→ **Stored dataset items**:

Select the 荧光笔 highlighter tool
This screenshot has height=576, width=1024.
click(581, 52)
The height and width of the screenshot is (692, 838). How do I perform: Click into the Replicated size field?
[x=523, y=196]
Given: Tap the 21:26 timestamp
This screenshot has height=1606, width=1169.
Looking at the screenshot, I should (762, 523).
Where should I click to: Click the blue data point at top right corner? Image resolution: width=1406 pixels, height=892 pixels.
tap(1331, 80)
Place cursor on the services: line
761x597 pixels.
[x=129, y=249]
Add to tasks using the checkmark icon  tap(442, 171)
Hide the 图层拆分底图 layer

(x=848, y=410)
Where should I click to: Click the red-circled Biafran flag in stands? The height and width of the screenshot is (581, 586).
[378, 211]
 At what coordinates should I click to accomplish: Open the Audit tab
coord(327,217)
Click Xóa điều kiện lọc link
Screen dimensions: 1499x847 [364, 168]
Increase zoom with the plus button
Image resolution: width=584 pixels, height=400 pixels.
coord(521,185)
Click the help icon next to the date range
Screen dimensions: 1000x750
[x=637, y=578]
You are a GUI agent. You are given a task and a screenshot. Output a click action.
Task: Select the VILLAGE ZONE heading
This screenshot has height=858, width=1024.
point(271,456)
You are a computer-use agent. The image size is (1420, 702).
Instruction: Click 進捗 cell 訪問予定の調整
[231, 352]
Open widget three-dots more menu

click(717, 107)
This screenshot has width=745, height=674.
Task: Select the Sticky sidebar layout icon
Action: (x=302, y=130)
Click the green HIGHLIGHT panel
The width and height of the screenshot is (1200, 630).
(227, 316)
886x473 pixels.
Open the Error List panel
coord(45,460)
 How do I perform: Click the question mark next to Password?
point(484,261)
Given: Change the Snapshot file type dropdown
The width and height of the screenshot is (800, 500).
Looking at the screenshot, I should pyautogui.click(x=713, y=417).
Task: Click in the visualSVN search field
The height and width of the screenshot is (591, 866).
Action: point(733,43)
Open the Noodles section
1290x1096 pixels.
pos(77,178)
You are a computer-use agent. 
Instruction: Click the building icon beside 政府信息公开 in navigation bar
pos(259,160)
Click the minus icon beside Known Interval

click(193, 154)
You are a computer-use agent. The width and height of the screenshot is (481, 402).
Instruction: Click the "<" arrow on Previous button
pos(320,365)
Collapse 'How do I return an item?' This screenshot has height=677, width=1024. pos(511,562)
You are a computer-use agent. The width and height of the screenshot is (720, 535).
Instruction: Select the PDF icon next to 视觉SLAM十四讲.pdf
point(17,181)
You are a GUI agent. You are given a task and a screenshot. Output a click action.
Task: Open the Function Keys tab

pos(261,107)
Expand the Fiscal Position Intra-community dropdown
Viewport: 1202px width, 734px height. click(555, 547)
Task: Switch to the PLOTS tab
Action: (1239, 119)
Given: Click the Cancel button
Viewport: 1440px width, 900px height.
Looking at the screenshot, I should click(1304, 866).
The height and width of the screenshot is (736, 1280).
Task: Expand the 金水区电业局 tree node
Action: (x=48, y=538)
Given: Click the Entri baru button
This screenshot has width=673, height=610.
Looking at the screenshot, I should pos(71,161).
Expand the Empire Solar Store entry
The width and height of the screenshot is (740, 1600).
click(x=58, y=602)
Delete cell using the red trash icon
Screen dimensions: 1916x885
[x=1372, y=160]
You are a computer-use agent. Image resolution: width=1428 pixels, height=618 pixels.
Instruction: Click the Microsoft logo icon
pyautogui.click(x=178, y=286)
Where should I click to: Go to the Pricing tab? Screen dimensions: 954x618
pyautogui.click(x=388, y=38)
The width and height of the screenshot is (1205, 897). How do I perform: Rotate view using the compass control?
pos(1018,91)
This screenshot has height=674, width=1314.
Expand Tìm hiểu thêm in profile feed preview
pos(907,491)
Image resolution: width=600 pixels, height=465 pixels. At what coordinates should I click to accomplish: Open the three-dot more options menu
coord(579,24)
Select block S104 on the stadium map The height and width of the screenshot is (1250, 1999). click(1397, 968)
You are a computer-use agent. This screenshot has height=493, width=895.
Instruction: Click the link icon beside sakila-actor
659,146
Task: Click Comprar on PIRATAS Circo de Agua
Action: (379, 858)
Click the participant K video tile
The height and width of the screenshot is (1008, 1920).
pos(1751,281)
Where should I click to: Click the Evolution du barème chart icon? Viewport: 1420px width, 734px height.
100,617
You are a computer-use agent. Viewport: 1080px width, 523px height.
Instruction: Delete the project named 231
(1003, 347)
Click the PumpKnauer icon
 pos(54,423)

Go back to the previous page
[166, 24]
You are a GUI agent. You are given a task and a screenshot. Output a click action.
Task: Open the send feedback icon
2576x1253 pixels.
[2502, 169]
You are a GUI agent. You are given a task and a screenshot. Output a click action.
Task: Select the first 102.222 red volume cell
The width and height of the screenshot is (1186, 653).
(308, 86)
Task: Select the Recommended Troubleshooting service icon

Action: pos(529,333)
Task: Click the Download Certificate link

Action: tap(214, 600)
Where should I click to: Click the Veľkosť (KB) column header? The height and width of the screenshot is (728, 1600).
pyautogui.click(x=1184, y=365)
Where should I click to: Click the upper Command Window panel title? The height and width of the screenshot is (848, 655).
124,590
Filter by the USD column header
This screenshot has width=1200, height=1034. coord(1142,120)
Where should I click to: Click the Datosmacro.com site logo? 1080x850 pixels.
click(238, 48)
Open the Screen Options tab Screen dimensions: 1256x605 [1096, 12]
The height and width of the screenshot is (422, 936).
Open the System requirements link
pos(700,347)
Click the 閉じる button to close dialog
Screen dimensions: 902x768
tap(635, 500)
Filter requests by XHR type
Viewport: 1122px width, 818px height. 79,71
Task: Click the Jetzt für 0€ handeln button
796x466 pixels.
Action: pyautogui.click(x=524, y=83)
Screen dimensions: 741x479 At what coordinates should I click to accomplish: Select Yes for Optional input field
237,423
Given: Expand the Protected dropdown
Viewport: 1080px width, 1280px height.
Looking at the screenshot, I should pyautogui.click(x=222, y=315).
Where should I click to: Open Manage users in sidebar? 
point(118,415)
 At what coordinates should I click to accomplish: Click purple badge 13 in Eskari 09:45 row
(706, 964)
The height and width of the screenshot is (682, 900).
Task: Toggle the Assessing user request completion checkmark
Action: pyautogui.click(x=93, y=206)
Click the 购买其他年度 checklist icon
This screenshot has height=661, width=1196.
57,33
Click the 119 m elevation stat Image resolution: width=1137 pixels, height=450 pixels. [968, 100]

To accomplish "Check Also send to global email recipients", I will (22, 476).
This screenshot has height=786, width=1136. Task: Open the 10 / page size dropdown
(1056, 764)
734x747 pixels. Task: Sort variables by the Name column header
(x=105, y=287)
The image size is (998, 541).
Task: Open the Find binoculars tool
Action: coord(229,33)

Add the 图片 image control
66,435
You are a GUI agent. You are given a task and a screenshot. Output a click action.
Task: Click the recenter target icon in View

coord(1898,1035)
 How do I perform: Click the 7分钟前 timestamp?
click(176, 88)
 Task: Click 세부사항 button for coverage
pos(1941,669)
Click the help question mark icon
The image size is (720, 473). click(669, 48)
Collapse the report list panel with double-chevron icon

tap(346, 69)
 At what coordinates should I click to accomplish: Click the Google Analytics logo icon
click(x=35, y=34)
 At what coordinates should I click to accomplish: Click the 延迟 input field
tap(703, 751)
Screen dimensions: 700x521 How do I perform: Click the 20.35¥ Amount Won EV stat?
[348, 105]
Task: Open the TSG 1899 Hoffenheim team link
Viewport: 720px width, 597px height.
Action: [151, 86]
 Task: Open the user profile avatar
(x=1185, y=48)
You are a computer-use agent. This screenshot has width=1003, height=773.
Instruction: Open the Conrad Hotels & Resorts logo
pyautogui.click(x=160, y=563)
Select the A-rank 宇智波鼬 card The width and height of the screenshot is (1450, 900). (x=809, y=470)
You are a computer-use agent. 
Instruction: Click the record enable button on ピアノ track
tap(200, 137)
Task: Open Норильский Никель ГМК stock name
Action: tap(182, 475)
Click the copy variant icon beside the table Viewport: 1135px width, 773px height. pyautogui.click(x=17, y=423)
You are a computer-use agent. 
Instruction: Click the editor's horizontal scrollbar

→ **What you need to do**: From the records above, copy only the lines starting with the line that holds "You are a computer-use agent. The image" and going on through the line that holds "886x473 pixels.", exactly as written.

→ **Response below**:
You are a computer-use agent. The image size is (1420, 702).
Instruction: Click 進捗 cell 訪問予定の調整
[231, 352]
Open widget three-dots more menu

click(717, 107)
This screenshot has width=745, height=674.
Task: Select the Sticky sidebar layout icon
Action: (x=302, y=130)
Click the green HIGHLIGHT panel
The width and height of the screenshot is (1200, 630).
(227, 316)
886x473 pixels.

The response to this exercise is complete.